Metadata-Version: 2.4
Name: pandoraspec
Version: 0.2.0
Summary: DORA Compliance Auditor for OpenAPI Specs
Author-email: Ulises Merlan <ulimerlan@gmail.com>
License: MIT
Requires-Python: >=3.9
Description-Content-Type: text/markdown
Requires-Dist: schemathesis==4.9.1
Requires-Dist: typer[all]
Requires-Dist: rich
Requires-Dist: weasyprint
Requires-Dist: jinja2
Requires-Dist: requests

# PanDoraSpec

**The Open DORA Compliance Engine for OpenAPI Specs.**

PanDoraSpec is a CLI tool that performs deep technical due diligence on APIs to verify compliance with **DORA (Digital Operational Resilience Act)** requirements.
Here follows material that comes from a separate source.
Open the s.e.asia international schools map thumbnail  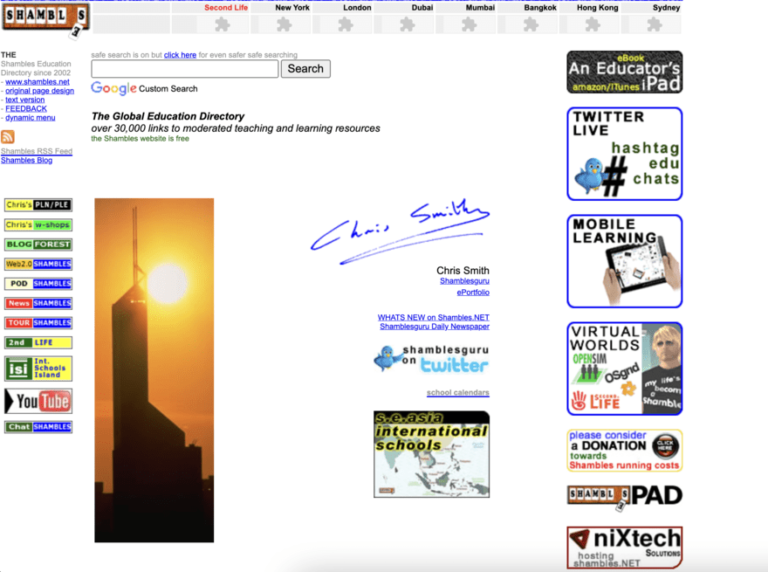click(431, 454)
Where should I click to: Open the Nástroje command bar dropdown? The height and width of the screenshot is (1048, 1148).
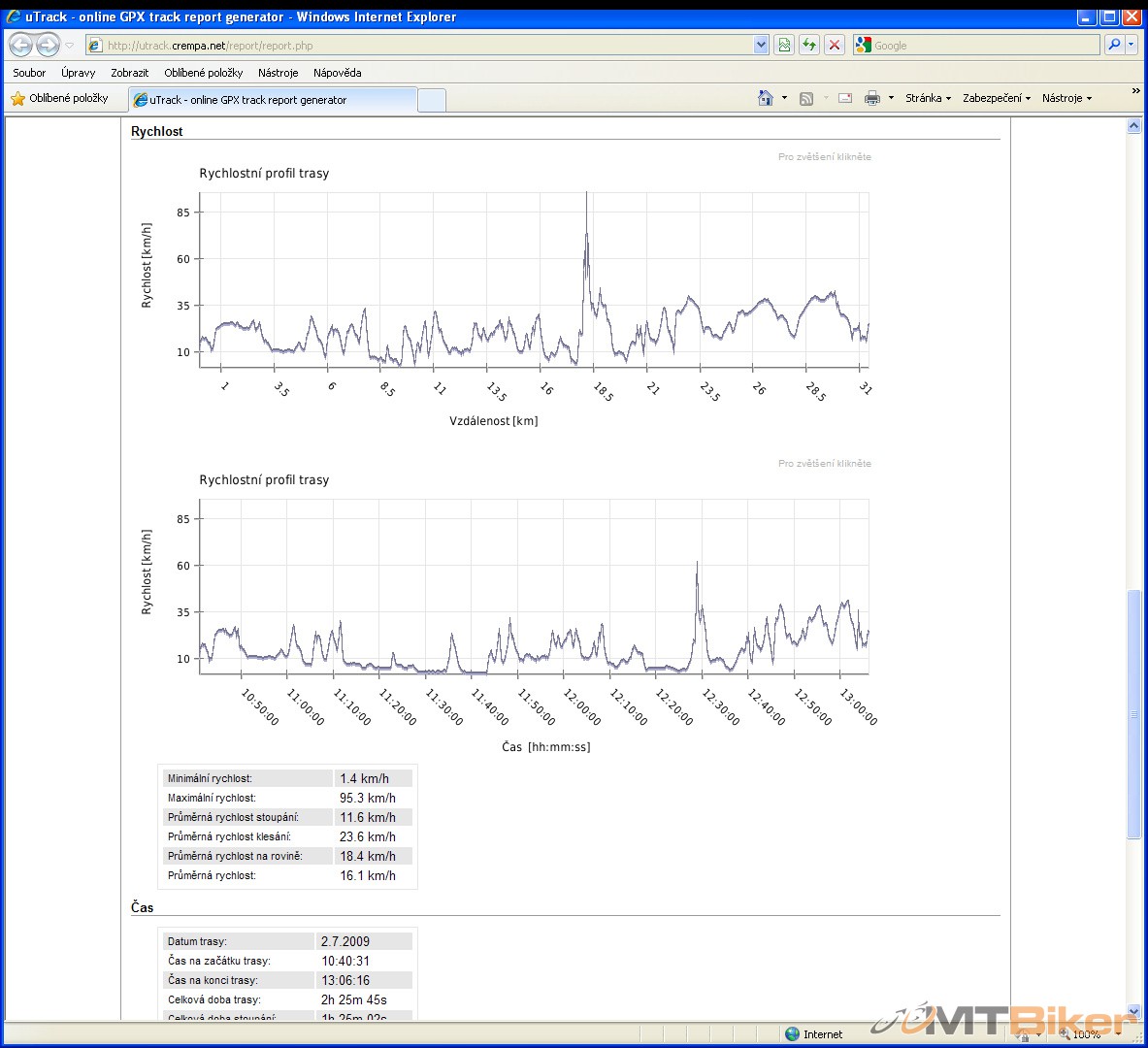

It compares OpenAPI/Swagger specifications against real-world implementation to detect schema drift, resilience gaps, and security issues.

---

## 📦 Installation

```bash
pip install pandoraspec
```

### System Requirements
The PDF report generation requires `weasyprint`, which depends on **Pango**.

**macOS:**
```bash
brew install pango
```

**Debian / Ubuntu:**
```bash
sudo apt-get install libpango-1.0-0 libpangoft2-1.0-0
```

## 🛠️ Development Setup

To run the CLI locally without reinstalling after every change:

1. **Clone & CD**:
```bash
git clone ...
cd pandoraspec
```

2. **Create & Activate Virtual Environment**:
It's recommended to use a virtual environment to keep dependencies isolated.
```bash
python3 -m venv venv
source venv/bin/activate  # On Windows: venv\Scripts\activate
```

3. **Editable Install**:
```bash
pip install -e .
```
This links the `pandoraspec` command directly to your source code. Any changes you make will be reflected immediately.

## 🚀 Usage

Run the audit directly from your terminal.

### Basic Scan
```bash
pandoraspec https://petstore.swagger.io/v2/swagger.json
```

### With Options
```bash
pandoraspec https://api.example.com/spec.json --vendor "Stripe" --key "sk_live_..."
```

### Local File
```bash
pandoraspec ./openapi.yaml
```

---

## 🏎️ Zero-Config Testing (DORA Compliance)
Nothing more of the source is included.